When to Use seq Command

  • You need custom step sizes
  • You want readable code
  • You need countdown functionality
  • You prefer iterating values over counters

Running Commands in Background N Times

Execute parallel operations:

#!/bin/bash

# Start 5 background processes
for ((i=1; i<=5; i++)); do
  (
    # This runs in a subshell
    sleep $((i * 2))
    echo "Task $i completed"
  ) &
done

# Wait for all background jobs
wait
echo "All tasks complete"

When to Use Background Loops

  • You want parallel execution
  • You need to run multiple tasks simultaneously
  • You want to use multiple CPU cores
  • You must wait for all jobs to finish

Stress Test

#!/bin/bash

# Stress test a server
iterations=100
success=0
failure=0

for ((i=1; i<=iterations; i++)); do
  echo -n "Request $i... "

  if curl -s --max-time 2 https://myserver.com >/dev/null; then
    echo "OK"
    ((success++))
  else
    echo "FAIL"
    ((failure++))
  fi
done

echo ""
echo "Results: $success success, $failure failure"

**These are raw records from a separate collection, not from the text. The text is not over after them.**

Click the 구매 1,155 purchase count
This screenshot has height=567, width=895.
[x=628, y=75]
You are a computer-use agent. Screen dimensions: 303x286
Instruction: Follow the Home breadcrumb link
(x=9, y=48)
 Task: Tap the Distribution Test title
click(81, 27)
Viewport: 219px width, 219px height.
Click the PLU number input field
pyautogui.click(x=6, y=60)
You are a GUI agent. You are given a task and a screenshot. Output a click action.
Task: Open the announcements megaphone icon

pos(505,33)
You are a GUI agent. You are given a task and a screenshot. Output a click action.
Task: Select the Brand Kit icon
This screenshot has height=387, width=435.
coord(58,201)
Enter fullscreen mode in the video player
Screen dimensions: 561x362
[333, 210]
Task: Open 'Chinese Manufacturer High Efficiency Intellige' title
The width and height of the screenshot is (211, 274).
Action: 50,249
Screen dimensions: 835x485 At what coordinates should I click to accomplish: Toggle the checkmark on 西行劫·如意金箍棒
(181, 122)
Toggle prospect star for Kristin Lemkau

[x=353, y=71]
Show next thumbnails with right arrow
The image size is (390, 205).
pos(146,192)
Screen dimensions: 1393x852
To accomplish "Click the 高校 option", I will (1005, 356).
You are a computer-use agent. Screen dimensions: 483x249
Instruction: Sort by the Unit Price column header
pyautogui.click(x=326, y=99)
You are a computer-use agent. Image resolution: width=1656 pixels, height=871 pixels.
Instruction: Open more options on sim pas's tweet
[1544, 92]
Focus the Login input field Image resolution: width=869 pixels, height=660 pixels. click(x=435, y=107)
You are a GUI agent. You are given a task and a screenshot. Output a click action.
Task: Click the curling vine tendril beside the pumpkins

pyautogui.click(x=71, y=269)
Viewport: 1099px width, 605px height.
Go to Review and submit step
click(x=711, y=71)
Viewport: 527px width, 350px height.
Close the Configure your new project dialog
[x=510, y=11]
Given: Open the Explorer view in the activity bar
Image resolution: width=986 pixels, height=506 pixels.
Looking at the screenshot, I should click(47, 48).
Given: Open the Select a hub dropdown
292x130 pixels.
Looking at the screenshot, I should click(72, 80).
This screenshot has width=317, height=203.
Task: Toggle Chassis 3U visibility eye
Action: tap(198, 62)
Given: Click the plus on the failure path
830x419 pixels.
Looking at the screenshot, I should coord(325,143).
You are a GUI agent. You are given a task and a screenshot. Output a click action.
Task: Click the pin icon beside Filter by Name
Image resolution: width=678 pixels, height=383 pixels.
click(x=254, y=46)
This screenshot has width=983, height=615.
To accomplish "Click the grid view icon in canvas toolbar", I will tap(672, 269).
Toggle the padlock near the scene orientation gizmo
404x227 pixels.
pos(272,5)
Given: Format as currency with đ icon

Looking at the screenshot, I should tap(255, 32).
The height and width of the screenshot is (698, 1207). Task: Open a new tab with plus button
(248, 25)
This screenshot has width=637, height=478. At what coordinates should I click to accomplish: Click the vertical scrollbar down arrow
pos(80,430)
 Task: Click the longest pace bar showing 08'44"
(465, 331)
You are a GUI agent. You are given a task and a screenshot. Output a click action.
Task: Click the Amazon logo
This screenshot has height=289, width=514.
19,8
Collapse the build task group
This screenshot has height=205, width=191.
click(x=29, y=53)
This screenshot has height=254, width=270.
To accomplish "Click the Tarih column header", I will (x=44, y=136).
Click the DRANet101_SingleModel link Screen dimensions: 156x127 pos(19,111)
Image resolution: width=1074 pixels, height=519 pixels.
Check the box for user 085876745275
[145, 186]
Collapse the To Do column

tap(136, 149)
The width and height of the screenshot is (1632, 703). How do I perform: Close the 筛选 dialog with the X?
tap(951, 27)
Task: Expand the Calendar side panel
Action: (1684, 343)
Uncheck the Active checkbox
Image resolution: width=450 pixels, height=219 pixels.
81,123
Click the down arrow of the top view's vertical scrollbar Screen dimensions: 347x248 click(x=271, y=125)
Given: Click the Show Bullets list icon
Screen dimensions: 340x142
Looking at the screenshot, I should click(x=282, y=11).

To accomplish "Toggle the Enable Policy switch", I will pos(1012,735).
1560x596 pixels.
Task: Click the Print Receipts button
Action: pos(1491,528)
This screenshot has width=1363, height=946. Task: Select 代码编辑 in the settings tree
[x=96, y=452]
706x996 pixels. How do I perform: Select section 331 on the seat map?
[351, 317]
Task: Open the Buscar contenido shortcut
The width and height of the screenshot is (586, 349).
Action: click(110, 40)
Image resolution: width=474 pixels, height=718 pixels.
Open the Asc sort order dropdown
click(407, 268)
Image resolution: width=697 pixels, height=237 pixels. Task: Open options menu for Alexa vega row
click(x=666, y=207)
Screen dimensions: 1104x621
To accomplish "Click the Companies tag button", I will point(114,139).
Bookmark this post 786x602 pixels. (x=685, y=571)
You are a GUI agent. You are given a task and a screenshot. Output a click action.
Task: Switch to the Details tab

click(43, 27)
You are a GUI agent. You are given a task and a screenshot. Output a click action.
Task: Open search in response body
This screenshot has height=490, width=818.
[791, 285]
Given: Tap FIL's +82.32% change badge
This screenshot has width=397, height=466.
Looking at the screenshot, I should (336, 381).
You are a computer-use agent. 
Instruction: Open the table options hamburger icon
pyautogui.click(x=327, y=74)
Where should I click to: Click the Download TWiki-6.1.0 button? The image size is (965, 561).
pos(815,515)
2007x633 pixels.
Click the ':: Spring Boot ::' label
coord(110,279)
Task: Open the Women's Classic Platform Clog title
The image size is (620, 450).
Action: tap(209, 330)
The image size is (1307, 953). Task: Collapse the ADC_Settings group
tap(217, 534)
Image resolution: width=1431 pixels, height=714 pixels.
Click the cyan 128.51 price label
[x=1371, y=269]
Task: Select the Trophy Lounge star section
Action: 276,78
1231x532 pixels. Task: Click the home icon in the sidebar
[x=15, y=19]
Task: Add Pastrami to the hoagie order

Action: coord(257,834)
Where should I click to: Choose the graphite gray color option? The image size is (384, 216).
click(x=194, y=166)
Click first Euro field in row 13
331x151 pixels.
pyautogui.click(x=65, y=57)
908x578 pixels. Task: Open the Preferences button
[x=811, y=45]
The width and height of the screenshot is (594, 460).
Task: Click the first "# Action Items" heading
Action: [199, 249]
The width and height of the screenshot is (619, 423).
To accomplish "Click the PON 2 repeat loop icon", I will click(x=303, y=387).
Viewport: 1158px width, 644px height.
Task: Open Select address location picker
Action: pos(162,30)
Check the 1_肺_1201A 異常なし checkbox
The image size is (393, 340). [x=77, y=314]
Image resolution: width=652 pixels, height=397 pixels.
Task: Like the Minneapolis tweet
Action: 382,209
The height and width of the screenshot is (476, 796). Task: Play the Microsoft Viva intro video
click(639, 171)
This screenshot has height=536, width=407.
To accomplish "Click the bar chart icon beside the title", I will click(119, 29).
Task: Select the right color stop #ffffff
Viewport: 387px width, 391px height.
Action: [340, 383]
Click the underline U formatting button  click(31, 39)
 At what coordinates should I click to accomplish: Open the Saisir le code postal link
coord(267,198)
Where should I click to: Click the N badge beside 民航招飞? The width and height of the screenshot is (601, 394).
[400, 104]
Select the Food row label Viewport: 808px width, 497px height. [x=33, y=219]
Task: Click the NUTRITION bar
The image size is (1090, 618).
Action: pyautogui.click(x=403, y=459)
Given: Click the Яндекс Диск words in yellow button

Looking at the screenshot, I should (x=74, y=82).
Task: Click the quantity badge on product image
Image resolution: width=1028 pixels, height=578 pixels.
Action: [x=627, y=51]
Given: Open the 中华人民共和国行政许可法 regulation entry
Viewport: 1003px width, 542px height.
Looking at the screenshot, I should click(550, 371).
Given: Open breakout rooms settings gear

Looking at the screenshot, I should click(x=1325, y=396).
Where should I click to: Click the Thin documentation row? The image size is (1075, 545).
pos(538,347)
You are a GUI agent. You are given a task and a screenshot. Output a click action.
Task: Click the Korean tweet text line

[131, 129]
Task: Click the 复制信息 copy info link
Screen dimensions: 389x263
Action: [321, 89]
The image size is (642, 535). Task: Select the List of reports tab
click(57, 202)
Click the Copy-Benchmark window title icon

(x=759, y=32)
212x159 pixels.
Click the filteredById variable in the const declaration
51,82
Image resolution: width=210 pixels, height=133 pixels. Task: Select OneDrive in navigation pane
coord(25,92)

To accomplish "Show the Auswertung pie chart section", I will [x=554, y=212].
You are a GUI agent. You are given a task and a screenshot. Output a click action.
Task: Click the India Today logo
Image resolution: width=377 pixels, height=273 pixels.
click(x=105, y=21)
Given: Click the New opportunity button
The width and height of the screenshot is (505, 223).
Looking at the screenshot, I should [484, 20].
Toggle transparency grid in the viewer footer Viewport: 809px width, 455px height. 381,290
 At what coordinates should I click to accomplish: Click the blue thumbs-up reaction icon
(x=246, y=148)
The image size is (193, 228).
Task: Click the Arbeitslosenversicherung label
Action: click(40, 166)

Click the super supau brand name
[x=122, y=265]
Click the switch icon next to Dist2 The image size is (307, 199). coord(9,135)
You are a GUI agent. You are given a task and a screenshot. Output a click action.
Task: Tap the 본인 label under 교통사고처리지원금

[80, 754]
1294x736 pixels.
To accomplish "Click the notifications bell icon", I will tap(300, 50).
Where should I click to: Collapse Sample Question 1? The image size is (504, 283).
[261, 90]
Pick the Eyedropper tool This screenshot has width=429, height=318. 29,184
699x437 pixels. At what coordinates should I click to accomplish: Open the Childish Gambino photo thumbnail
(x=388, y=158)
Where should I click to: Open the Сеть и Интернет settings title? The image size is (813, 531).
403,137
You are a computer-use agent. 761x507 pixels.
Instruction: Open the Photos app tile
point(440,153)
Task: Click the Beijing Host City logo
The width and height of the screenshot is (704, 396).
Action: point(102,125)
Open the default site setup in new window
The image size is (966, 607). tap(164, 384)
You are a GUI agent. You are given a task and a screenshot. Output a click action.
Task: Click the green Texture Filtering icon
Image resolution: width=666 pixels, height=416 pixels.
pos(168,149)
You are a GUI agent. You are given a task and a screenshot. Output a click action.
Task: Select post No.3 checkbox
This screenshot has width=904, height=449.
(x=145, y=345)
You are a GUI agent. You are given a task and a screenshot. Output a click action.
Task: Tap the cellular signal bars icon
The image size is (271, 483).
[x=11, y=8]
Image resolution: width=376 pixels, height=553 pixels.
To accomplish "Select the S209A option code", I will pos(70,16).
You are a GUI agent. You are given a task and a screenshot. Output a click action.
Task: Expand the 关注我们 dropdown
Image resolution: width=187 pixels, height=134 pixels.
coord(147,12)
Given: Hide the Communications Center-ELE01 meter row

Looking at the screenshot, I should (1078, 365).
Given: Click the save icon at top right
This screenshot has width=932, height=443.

When to Use Stress Testing Pattern

  • You’re load testing a server
  • You need to measure performance
  • You want to find breaking points
  • You’re collecting statistics

Timed Loop: Run for N Seconds

Repeat until a time limit:

#!/bin/bash

# Run for 10 seconds
timeout=10
start=$(date +%s)
count=0

while true; do
  now=$(date +%s)
  elapsed=$((now - start))

  if (( elapsed >= timeout )); then
    break
  fi

  ((count++))
  echo "Iteration $count at ${elapsed}s"
  sleep 1
done

echo "Completed $count iterations in ${elapsed} seconds"

When to Use Timed Loops

  • You need to run for a duration, not a count
  • You’re benchmarking throughput
  • You want time-based throttling
  • You’re testing sustained load

Loop with Increment

Use different step sizes:

#!/bin/bash

# Loop every 10: 0, 10, 20, 30
for ((i=0; i<100; i+=10)); do
  echo "Processing: $i"
done

# Loop every 5 from 5 to 50
for ((i=5; i<=50; i+=5)); do
  echo "Step: $i"
done

When to Use Loop with Increment

  • You’re processing data in chunks
  • You need sampling (every 10th item)
  • You want to skip values
  • You’re processing in batches

Quick Reference

# Loop N times (1 to 5)
for ((i=1; i<=5; i++)); do
  echo $i
done

# Loop with step
for ((i=0; i<10; i+=2)); do
  echo $i
done

# While loop N times
i=0
while (( i < 5 )); do
  echo $i
  ((i++))
done

# Using seq
for i in $(seq 1 5); do
  echo $i
done

# Countdown
for ((i=5; i>0; i--)); do
  echo $i
done

Summary

Looping exactly N times is simple with the C-style for loop. Use for ((i=1; i<=N; i++)) for clarity and efficiency. This pattern is perfect for retries, test data generation, and any operation that needs to repeat a fixed number of times. Choose the method based on whether you need fixed counts (C-style), dynamic control (while), or readable steps (seq).